The _handler_loop runs in a background thread to monitor for faults. If a distributed operation like gather or broadcast fails (e.g., due to a worker failure), it will raise a torch.distributed.DistError. The current implementation catches this exception, logs it, and then re-raises it, which terminates the fault-aware thread. This defeats the purpose of the fault tolerance mechanism, as it will stop monitoring for faults after the first one. The thread should handle distributed errors gracefully and continue its monitoring loop.
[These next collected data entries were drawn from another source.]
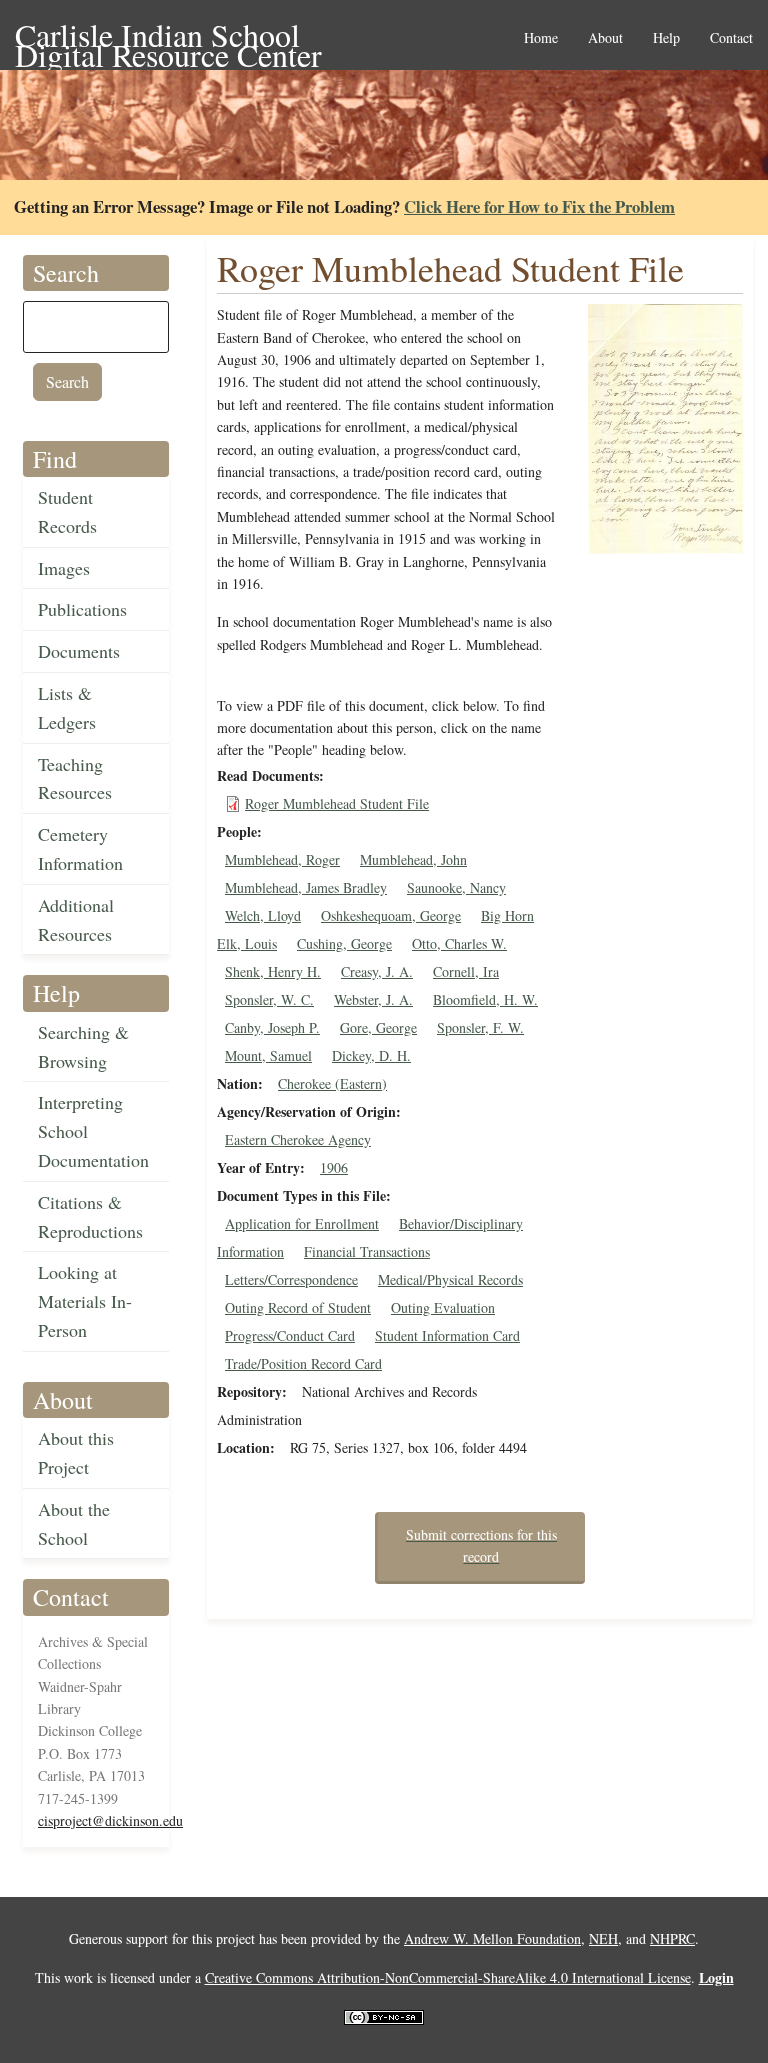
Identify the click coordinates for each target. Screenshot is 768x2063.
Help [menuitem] (666, 38)
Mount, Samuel (268, 1055)
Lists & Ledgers (67, 707)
I suggest catching torch.distributed.DistError specifically and continuing the loop after a short delay, while letting other unexpected exceptions terminate the thread.

Suggested change
except Exception as e:
logger.error(f"Exception in fault aware handler:{e}")
if not threading.main_thread().is_alive():
break
raise e
except torch.distributed.DistError as e:
logger.warning(f"Fault aware handler caught a distributed error, will retry: {e}")
time.sleep(self.interval_s)
except Exception as e:
logger.error(f"Exception in fault aware handler:{e}")
if not threading.main_thread().is_alive():
break
raise e

logger.info(f"Fault aware handler exiting")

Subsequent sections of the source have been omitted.